Target pointing data
--- START ---

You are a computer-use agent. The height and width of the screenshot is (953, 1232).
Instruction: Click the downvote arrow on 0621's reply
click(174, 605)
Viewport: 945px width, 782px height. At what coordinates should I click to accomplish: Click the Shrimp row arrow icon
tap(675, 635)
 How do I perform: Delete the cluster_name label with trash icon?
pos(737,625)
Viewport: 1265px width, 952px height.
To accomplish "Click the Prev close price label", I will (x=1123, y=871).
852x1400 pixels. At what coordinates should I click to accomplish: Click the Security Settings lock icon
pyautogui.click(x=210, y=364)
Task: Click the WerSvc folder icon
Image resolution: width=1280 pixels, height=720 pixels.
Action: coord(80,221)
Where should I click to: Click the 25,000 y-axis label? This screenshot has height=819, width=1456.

--- END ---

Written request
Rewrite every line of the material from the one containing "Viewport: 1265px width, 952px height." through the end of the material, both included, and keep the requests. Scale only the click coordinates in the answers by 0.85, rounding to whole numbers with halves rounded up.

Exercise solution
Viewport: 1265px width, 952px height.
To accomplish "Click the Prev close price label", I will (x=955, y=740).
852x1400 pixels. At what coordinates should I click to accomplish: Click the Security Settings lock icon
pyautogui.click(x=179, y=309)
Task: Click the WerSvc folder icon
Image resolution: width=1280 pixels, height=720 pixels.
Action: coord(68,188)
Where should I click to: Click the 25,000 y-axis label? This screenshot has height=819, width=1456.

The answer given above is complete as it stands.